L’alba del secolo vedeva il Ducato di Milano in uno dei momenti politici più difficili della sua storia. Nel 1499 l’esercito francese, guidato dall’esule milanese Gian Giacomo Trivulzio, aveva varcato le Alpi nel nome di Luigi XII ed aveva costretto alla fuga Ludovico il Moro. Dopo un effimero tentativo di riconquista, il Duca di Milano fu definitivamente sconfitto nell’aprile del 1500. Iniziò per la città un periodo drammatico. Il dominio francese, accolto dapprima con favore, si rivelò iniquo per l’eccessiva pressione fiscale. La sconfitta delle armi francesi a Ravenna, per opera della Lega Santa di Giulio II, consentì la transitoria ripresa di possesso degli Sforza con Massimiliano, figlio del Moro, ma in breve Milano si trovò, suo malgrado, in mezzo alla generale contesa che vedeva opposti la Francia da una parte e gli Asburgo dall’altra. Fra carestie, tumulti, invasioni e guerre, la situazione trovò un equilibrio nel 1525, con la sconfitta dei Francesi a Pavia, dove Francesco I - come scrisse alla madre - perse tutto fuorché l’onore. Il vincitore, l’Imperatore Carlo V d’Asburgo, Re d’Austria, di Spagna, dei Paesi Bassi e signore di un impero su cui il sole non tramontava mai, divenne in seguito anche Duca di Milano, dando inizio ai 170 anni di dominazione spagnola, caratterizzati peraltro, almeno sino allo scoppio delle epidemie di peste, da un notevole sviluppo economico e da una partecipazione del patriziato milanese alla guida della città, sia pure subordinatamente al governatorato spagnolo.

 

I Marino, genovesi

Il clima burrascoso di quegli anni favorì, come spesso la storia dei secoli passati e recenti ci insegna, la creazione di fortune ingenti da parte di accorti affaristi e di intraprendenti mercanti.

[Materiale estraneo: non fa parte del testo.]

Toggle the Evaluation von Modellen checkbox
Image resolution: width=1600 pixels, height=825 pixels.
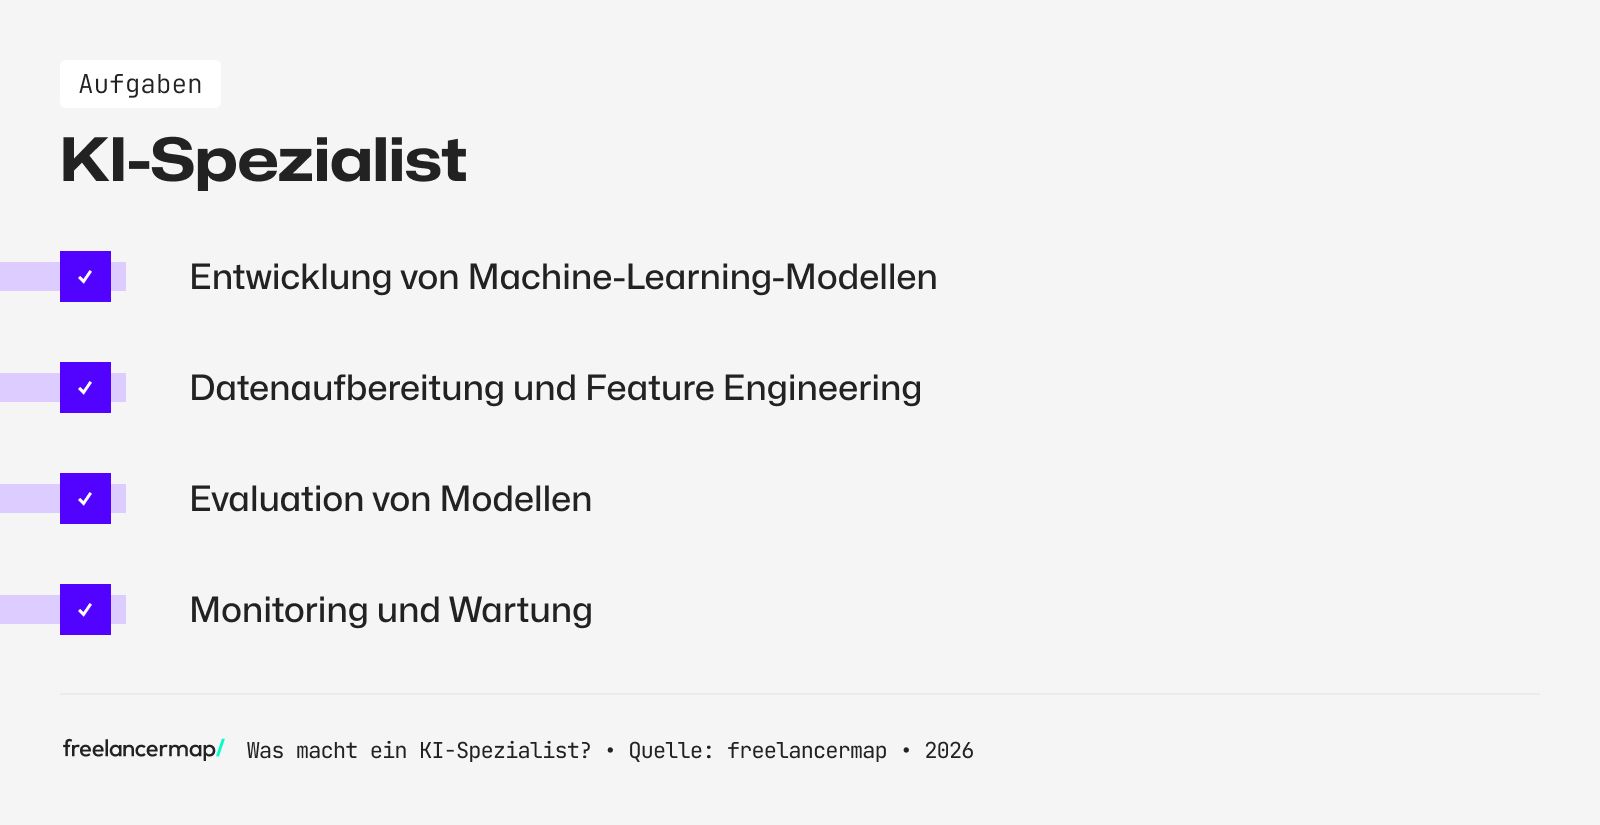(85, 499)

In particolare Milano, al centro di conflitti ma anche in posizione strategica come punto d’incontro fra l’Europa ed il Mediterraneo, attirò banchieri, finanzieri e commercianti fra i maggiori del periodo. Fra questi, spiccavano i componenti della famiglia Marino, il cui principale esponente, Luchino, era molto vicino al Governatore spagnolo, operando nell’appalto delle imposte; la cosa comportava anche l’anticipazione all’Amministrazione, le cui casse erano perennemente vuote, dei fondi alla stessa necessari, ottenendo in cambio, a volte, anche dei beni immobili, sia in garanzia, sia come pagamento di capitali o interessi sui prestiti effettuati.

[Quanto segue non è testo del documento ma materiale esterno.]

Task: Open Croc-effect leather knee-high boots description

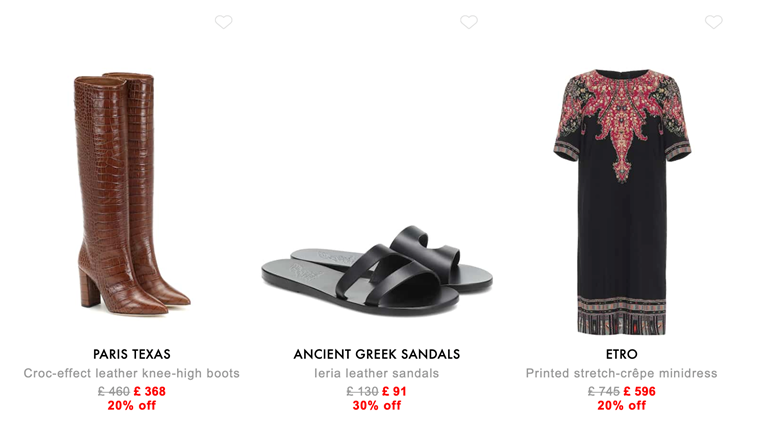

Alla morte di Luchino, intorno alla metà del secolo, fu il figlio Tomaso che ne assunse l’eredità, diventando uno dei personaggi più in vista della città. Una simile posizione comportava la necessità di avere una dimora adeguata al suo rango, in un periodo in cui, nella sua patria originaria di Genova, i suoi consimili rimasti colà si facevano costruire i sontuosi palazzi della Strada Nuova (l’attuale Via Garibaldi), chiamando Rubens, Van Dyck e gli altri principali artisti del periodo a decorarli.

 

La costruzione

Intorno al 1553, Tomaso Marino acquistò un’area che era stata oggetto di esproprio in base ad una legge, risalente agli Sforza ma recepita da Carlo V, che favoriva chi volesse costruire edifici monumentali, destinati ad accrescere il prestigio della città. L’area prescelta si trovava nel territorio della parrocchia di S. Fedele, nei cui dintorni sorgeva la chiesa di San Giovanni Decollato, detta di San Giovanni delle Case Rotte, in quanto eretta nello spazio ancora oggi così denominato (in parte ribattezzato Largo Mattioli); là si trovava inoltre la chiesa di Santa Maria alla Scala, fatta costruire intorno alla fine del ‘300 dalla veronese Regina della Scala, moglie di Bernabò Visconti. La chiesa verrà demolita nel 1776 per far posto al Teatro d’opera che si chiamò, appunto, Teatro alla Scala. Fra la chiesa e l’area del palazzo c’erano delle case che occupavano l’attuale Piazza della Scala e che verranno abbattute solo ai primi del ’900. La parte del palazzo attualmente verso Piazza della Scala si affacciava pertanto su un vicolo, denominato dello Straccione.

Per aggiungere munificenza alla costruzione, Tomaso Marino progettò pertanto di aprire, a sue spese, una nuova strada rettilinea sul fronte verso il Duomo, che mettesse in collegamento diretto il palazzo con il Broletto Nuovo. Questa parte del progetto, pur avendo ottenuto il decreto del Senato per i necessari espropri, fu la prima ad essere abbandonata. I lavori proseguirono con molta lentezza, non estranee le difficoltà che il Marino andava incontrando nei suoi affari, sempre più complicati e pericolosi, anche in conseguenza delle difficoltà economiche del Regno di Spagna, suo principale debitore e, sotto Filippo II, pessimo pagatore.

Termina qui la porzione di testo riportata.